EXERCISE REQUIREMENTS: Scan the records below for the line with "The width and height of the screenshot is (1010, 998)." and the line with "358x236 pixels.". Repeat those two lines and every line between them exactly, and nothing else.

──────── THE RECORDS ────────

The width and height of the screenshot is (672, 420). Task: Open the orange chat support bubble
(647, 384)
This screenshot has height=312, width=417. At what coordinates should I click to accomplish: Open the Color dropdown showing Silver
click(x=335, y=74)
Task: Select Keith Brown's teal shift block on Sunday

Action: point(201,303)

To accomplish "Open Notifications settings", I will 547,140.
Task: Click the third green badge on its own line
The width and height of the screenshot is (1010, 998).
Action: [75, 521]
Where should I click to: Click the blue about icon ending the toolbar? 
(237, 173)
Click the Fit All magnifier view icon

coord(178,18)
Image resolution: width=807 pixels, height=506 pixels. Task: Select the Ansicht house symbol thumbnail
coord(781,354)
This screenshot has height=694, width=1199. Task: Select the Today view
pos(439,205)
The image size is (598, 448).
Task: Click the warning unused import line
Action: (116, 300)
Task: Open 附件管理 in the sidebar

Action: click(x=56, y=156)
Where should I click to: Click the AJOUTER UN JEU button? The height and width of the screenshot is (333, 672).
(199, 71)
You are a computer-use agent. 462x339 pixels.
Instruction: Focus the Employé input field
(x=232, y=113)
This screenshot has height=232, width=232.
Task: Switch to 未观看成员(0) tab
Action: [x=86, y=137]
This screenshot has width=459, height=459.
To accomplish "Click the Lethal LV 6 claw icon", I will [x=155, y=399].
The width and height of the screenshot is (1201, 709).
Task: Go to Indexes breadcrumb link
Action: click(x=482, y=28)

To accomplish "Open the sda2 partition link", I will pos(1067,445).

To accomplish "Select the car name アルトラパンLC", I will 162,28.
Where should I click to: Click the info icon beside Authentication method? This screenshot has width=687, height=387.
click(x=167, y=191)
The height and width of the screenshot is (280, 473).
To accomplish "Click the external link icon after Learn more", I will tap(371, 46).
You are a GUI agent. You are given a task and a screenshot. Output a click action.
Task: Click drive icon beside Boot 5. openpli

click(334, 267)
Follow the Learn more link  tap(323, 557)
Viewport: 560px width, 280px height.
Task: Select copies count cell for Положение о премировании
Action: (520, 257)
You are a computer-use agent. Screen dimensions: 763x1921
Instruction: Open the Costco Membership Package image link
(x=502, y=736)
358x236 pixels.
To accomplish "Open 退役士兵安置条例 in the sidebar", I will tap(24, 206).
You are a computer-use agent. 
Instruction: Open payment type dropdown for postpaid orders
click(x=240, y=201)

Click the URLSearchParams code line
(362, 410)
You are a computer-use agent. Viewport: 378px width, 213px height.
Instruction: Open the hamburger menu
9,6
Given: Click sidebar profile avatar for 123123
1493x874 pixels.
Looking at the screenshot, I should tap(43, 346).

────────

WRITTEN SOLUTION:
The width and height of the screenshot is (1010, 998).
Action: [75, 521]
Where should I click to: Click the blue about icon ending the toolbar? 
(237, 173)
Click the Fit All magnifier view icon

coord(178,18)
Image resolution: width=807 pixels, height=506 pixels. Task: Select the Ansicht house symbol thumbnail
coord(781,354)
This screenshot has height=694, width=1199. Task: Select the Today view
pos(439,205)
The image size is (598, 448).
Task: Click the warning unused import line
Action: (116, 300)
Task: Open 附件管理 in the sidebar

Action: click(x=56, y=156)
Where should I click to: Click the AJOUTER UN JEU button? The height and width of the screenshot is (333, 672).
(199, 71)
You are a computer-use agent. 462x339 pixels.
Instruction: Focus the Employé input field
(x=232, y=113)
This screenshot has height=232, width=232.
Task: Switch to 未观看成员(0) tab
Action: [x=86, y=137]
This screenshot has width=459, height=459.
To accomplish "Click the Lethal LV 6 claw icon", I will [x=155, y=399].
The width and height of the screenshot is (1201, 709).
Task: Go to Indexes breadcrumb link
Action: click(x=482, y=28)

To accomplish "Open the sda2 partition link", I will pos(1067,445).

To accomplish "Select the car name アルトラパンLC", I will 162,28.
Where should I click to: Click the info icon beside Authentication method? This screenshot has width=687, height=387.
click(x=167, y=191)
The height and width of the screenshot is (280, 473).
To accomplish "Click the external link icon after Learn more", I will tap(371, 46).
You are a GUI agent. You are given a task and a screenshot. Output a click action.
Task: Click drive icon beside Boot 5. openpli

click(334, 267)
Follow the Learn more link  tap(323, 557)
Viewport: 560px width, 280px height.
Task: Select copies count cell for Положение о премировании
Action: (520, 257)
You are a computer-use agent. Screen dimensions: 763x1921
Instruction: Open the Costco Membership Package image link
(x=502, y=736)
358x236 pixels.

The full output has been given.